Smooth Moves

TikTok Wants You To Shave Your Legs Like A Tattoo Artist

The viral technique promises a faster, smoother shave.

by Emma Stout
TikTok wants you to shave your legs like a tattoo artist.
TikTok/@myspacememories; TikTok/@arielsnowden2

When your mom taught you how to shave in middle school, she probably gave you a few golden rules: always use shaving cream, never go against the direction of the hair growth, and, for some reason, don't shave above your knees. Short strokes, rinse your razor, and repeat. But TikTok’s latest hack asks you to do the exact opposite.

“Tattoo shaving” trades the usual start-and-stop routine for one continuous motion, gliding the razor up and down all while keeping it pressed against your skin. Despite what the name suggests, there isn’t any ink involved. Rather, it borrows the way tattoo artists shave the skin before a session — a technique people are now recreating at home in hopes of a faster, smoother result.

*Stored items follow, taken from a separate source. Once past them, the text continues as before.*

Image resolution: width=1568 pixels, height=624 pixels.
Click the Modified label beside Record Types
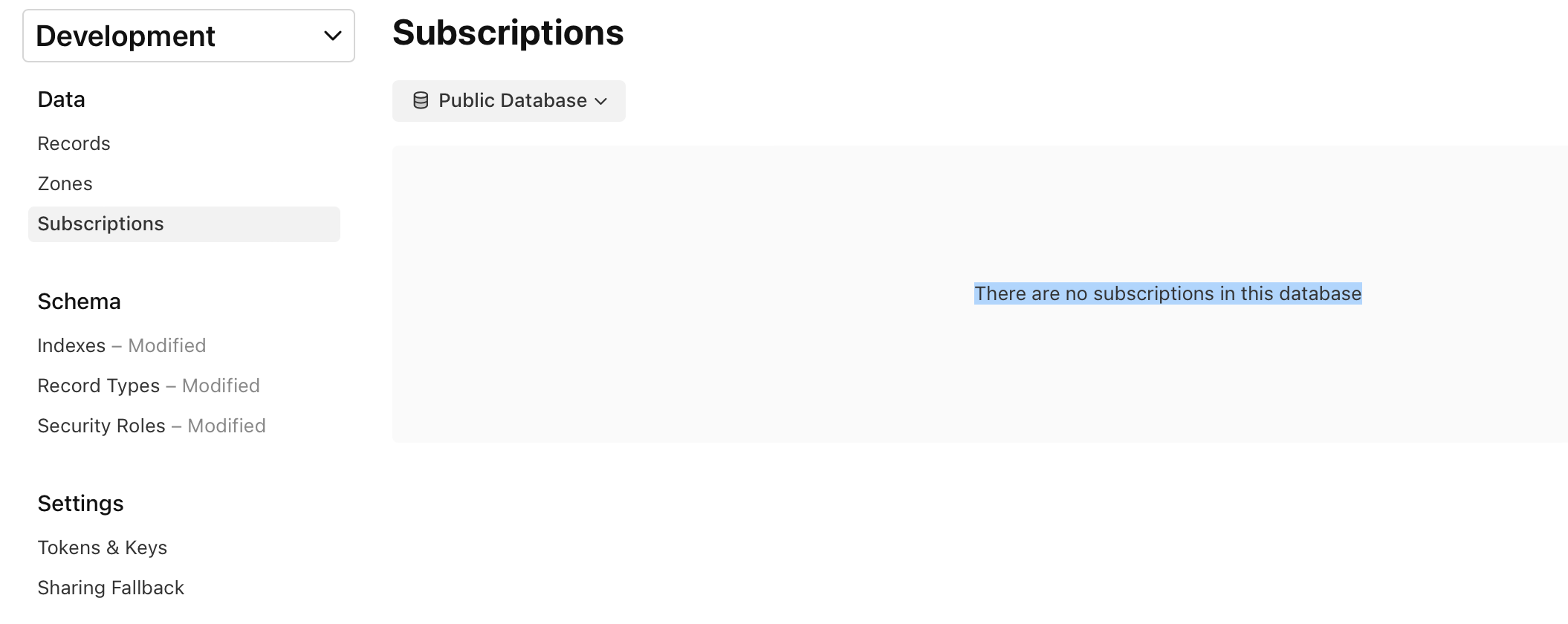221,386
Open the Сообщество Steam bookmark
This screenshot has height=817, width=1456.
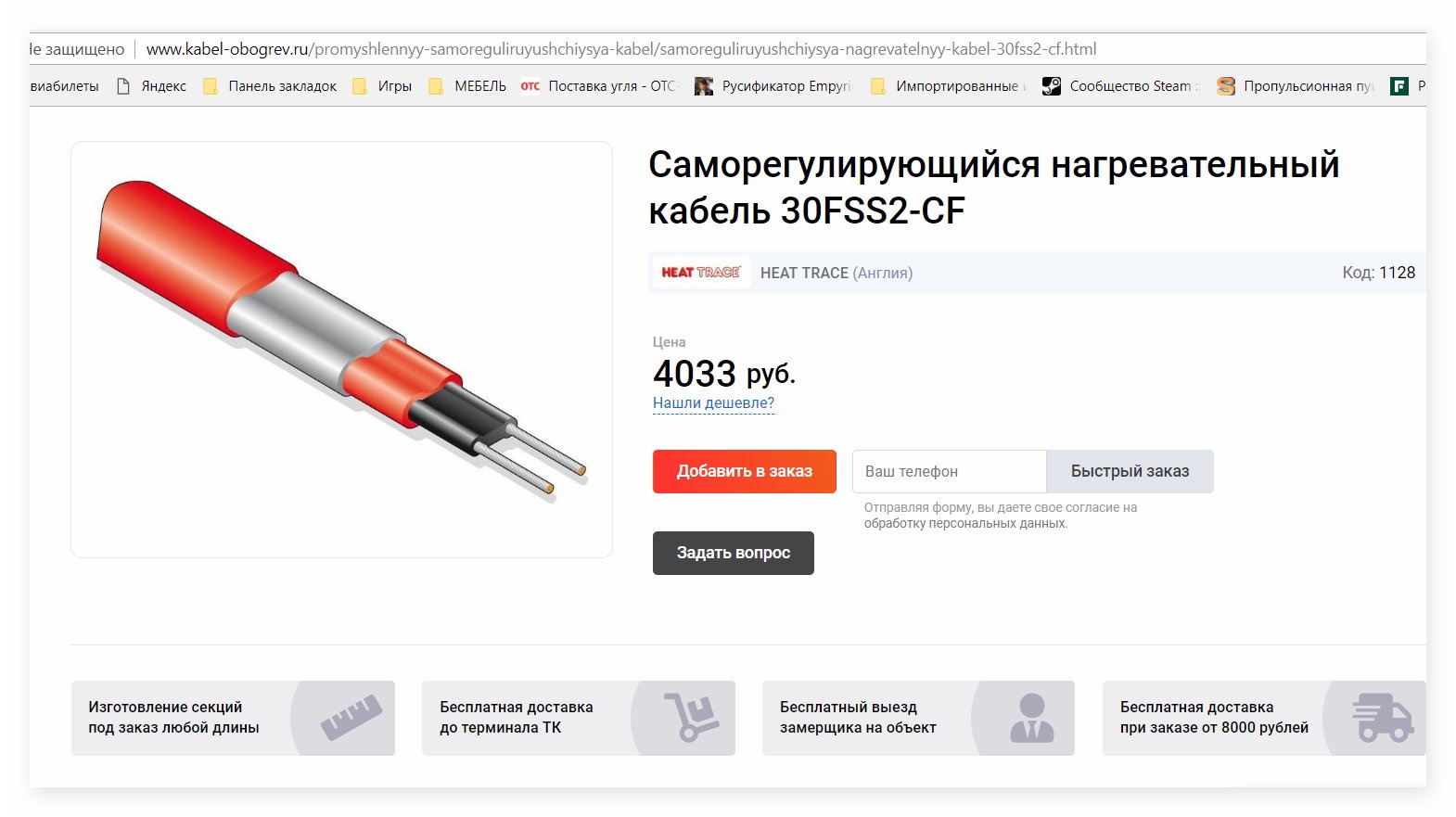(1120, 86)
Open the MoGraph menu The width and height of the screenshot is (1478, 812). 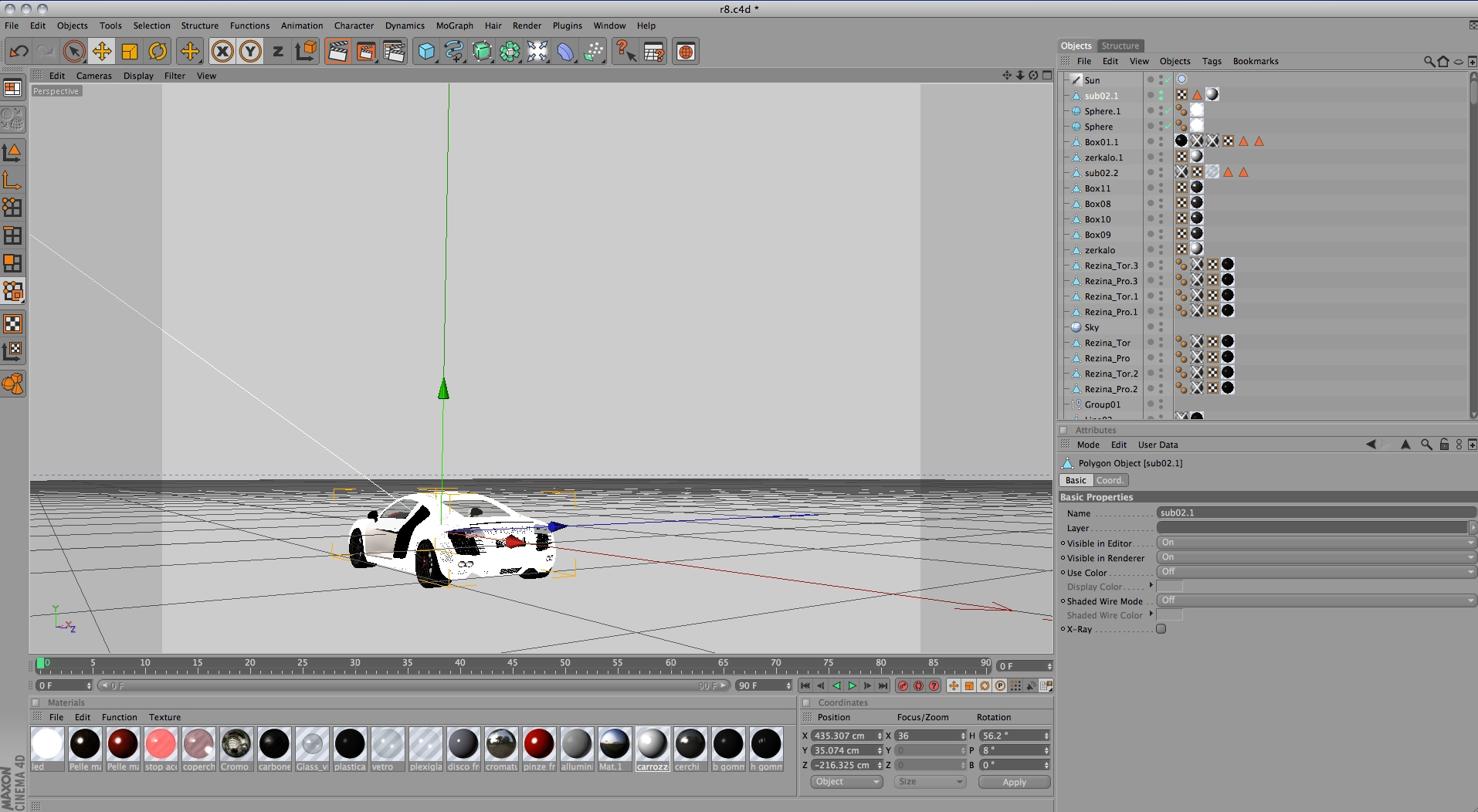[x=454, y=25]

Surprisingly, dermatologists say the technique isn't as far-fetched as it looks. Ahead, everything to know about the viral tattoo shaving method, straight from an expert.

What Is Tattoo Shaving?

If you've shaved your legs before a beach day, you know the most tedious part isn't actually removing the hair — it's constantly stopping to rinse your razor. Tattoo shaving cuts down on that back-and-forth.

Instead of moving in short, choppy strokes, you keep the razor in contact with your skin as you glide it up and down in quick, continuous motions. The upward stroke removes the hair, while the downward one helps dislodge the hair caught between the blades so you don’t have to rinse as often. “It provides more efficiency,” says Dr. Adarsh Vijay Mudgil, M.D., a New York City-based dermatologist. “It also keeps the razor on the same plane, which can reduce nicks.”

For many people, though, the real selling point isn’t the speed — it’s the smoother shave. “I’ve never had a closer shave, no razor burn, no strawberry skin, no ingrowns for the first time ever,” one TikTok user commented under a video that now has more than 770,000 likes. Others were too busy cringing at the technique itself to care about the results. "I believe you, but my subconscious will not allow me to shave like this," one person wrote. "This hurt me to watch," another person added.

But according to Mudgil, it’s less bizarre than it seems. “It’s actually a good technique, which I’ve tried myself,” he says.

How To Try The Technique

Sky’s out, thighs out — which means the tattoo shaving trend couldn’t have come at a better time. “The technique works best for large surface areas, like your legs, back, and arms,” says Mudgil. In other words, keep the back-and-forth motion to broad, flat areas like your thighs and calves. Around bony spots like your knees and ankles, though, it’s worth slowing down — or even going back to the traditional shaving method.

The razor matters, too. “With fewer blades, there is less resistance, which allows the razor to glide more easily,” says Mudgil. Think a single- or double-blade razor instead of a five-blade one.

With the right tool in tow, there’s no need to muscle your way through the shave. Use light pressure to minimize irritation, and any kind of shaving cream, soap, or conditioner for extra slip. The main thing to remember? The razor only stays against your skin when you're shaving up and down. Before moving sideways to a new section, you should always lift it and reset.

Bottom line: Your middle-school shaving lessons probably still hold up, but this is one rule that might actually be worth breaking.